Rewrite the lines of the entries below as a numbered list, skipping blank lines, and omit the pictures from your answer.

- Data to use
--- start ---
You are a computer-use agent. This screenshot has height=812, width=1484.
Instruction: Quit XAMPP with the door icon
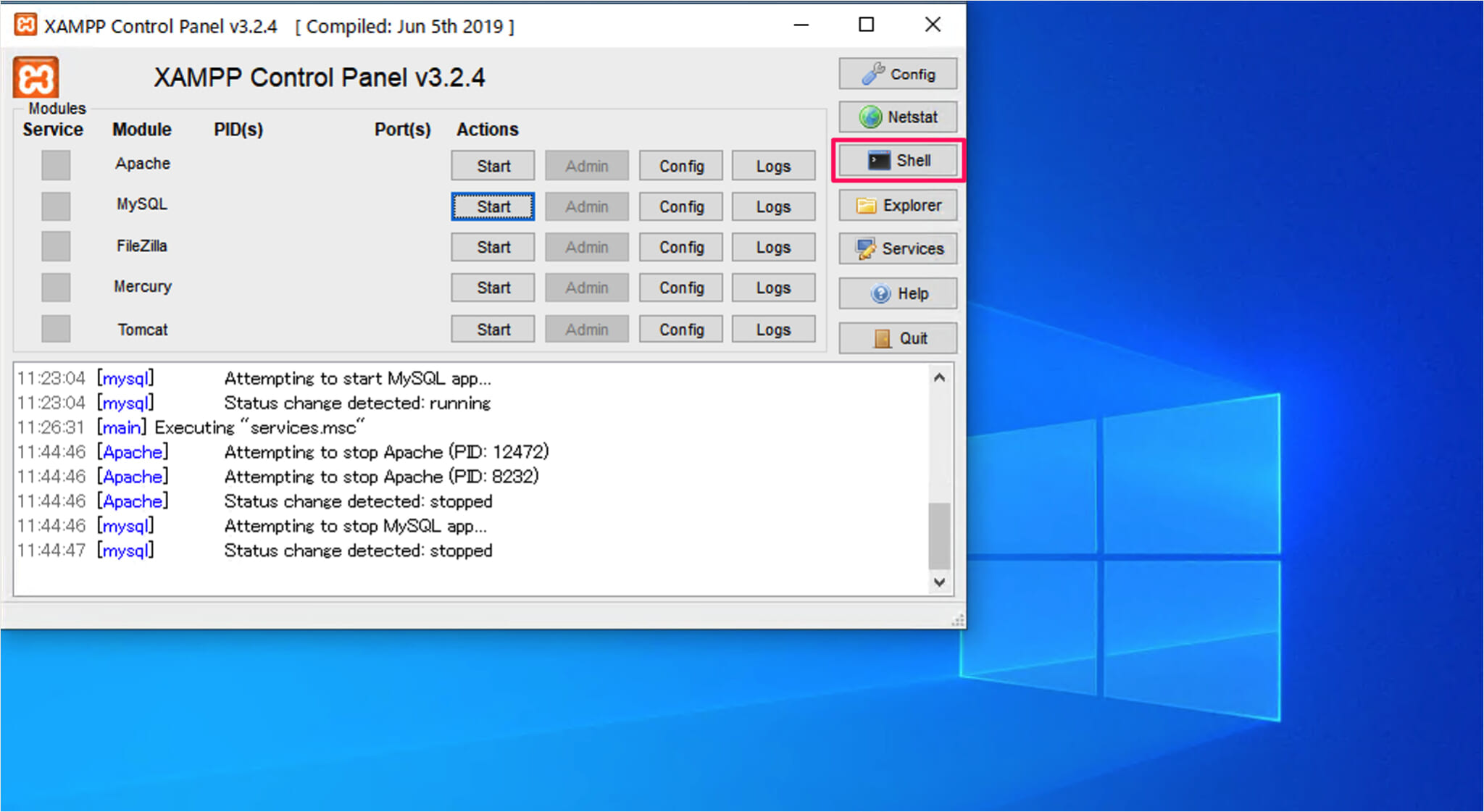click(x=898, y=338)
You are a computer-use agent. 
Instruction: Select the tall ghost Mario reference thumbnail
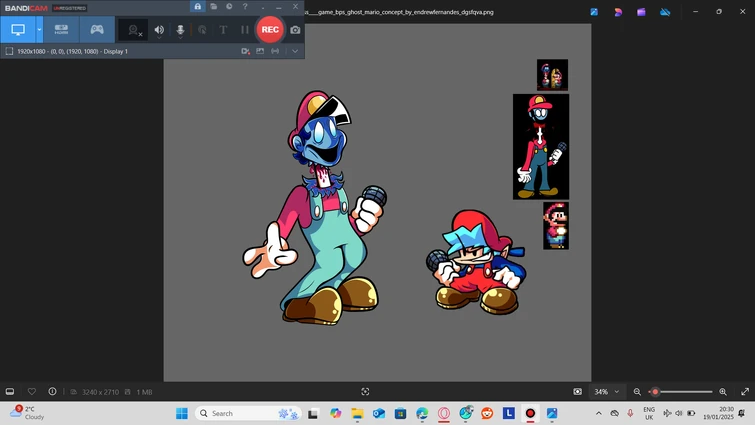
--- end ---
- Answer to the task
1. You are a computer-use agent. This screenshot has height=812, width=1484.
2. Instruction: Quit XAMPP with the door icon
3. click(x=898, y=338)
4. You are a computer-use agent. 
5. Instruction: Select the tall ghost Mario reference thumbnail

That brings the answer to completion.